- [Required action] The answer should hold only the lines from the beginning of the listing below to the line containing "Task: Click the Max", both included, with every picture left out.

- [Dataset extract]

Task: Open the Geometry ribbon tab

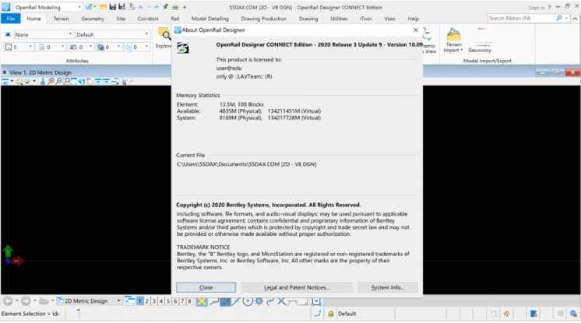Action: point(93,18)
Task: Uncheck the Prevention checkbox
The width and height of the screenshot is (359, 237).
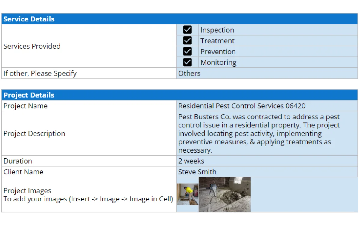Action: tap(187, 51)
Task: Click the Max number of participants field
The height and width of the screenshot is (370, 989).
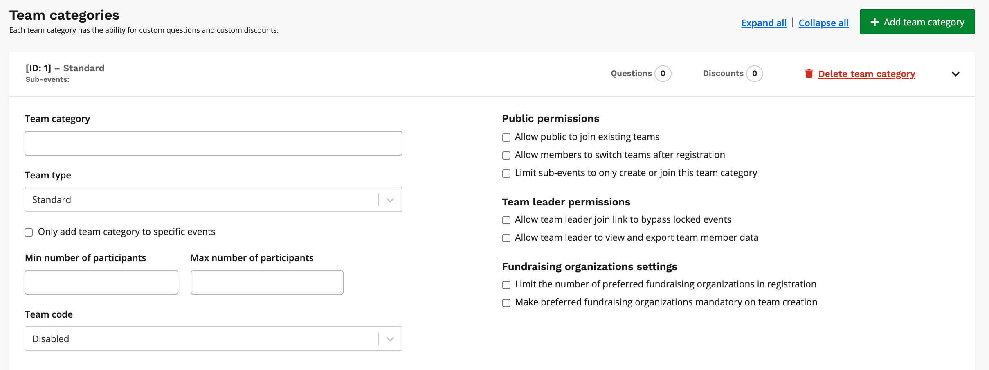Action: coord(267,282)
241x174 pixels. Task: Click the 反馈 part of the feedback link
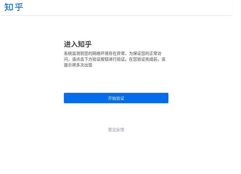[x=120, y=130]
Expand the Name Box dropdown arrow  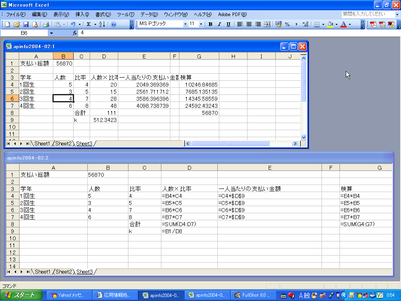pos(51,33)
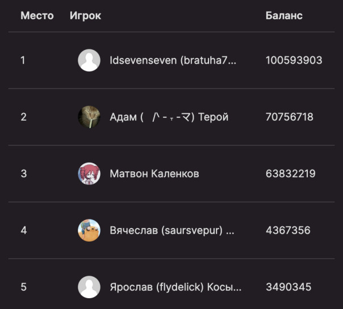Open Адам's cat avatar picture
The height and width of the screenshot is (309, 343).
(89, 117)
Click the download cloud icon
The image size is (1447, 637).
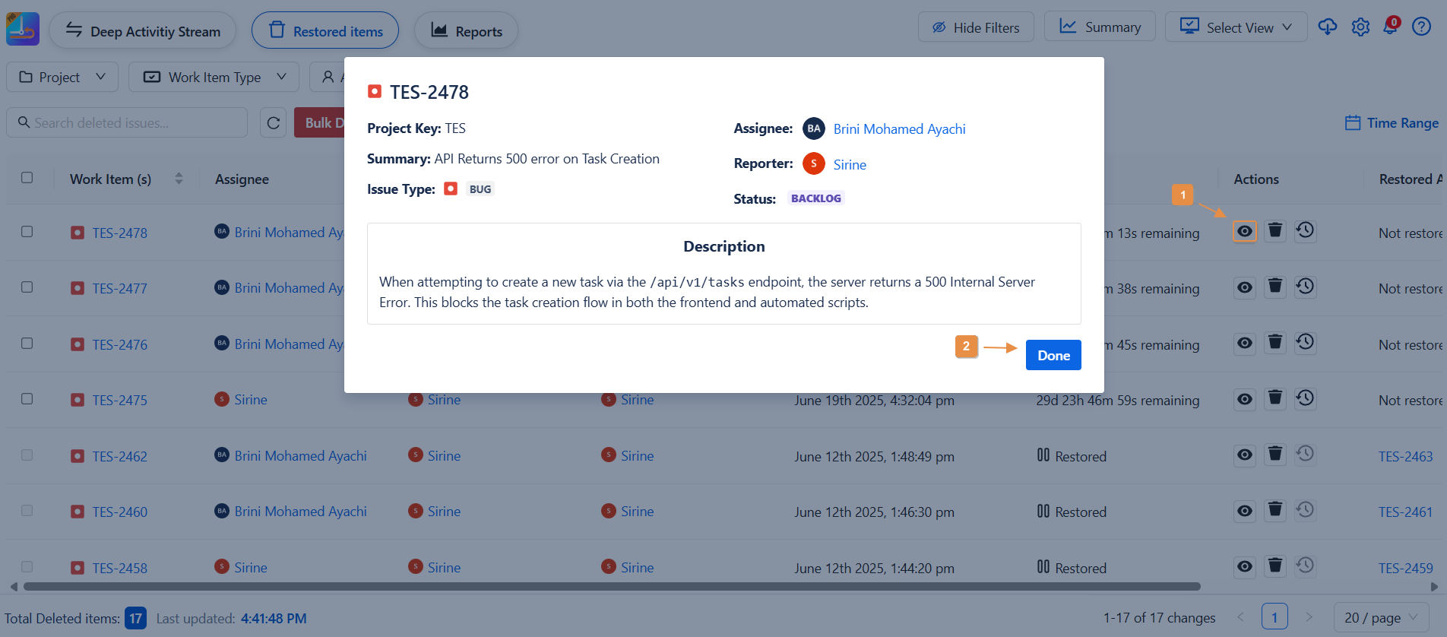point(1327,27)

- [Exercise solution]
Task: Open the Geometry ribbon tab

Action: point(93,18)
Task: Uncheck the Prevention checkbox
The width and height of the screenshot is (359, 237).
Action: tap(187, 51)
Task: Click the Max number of participants field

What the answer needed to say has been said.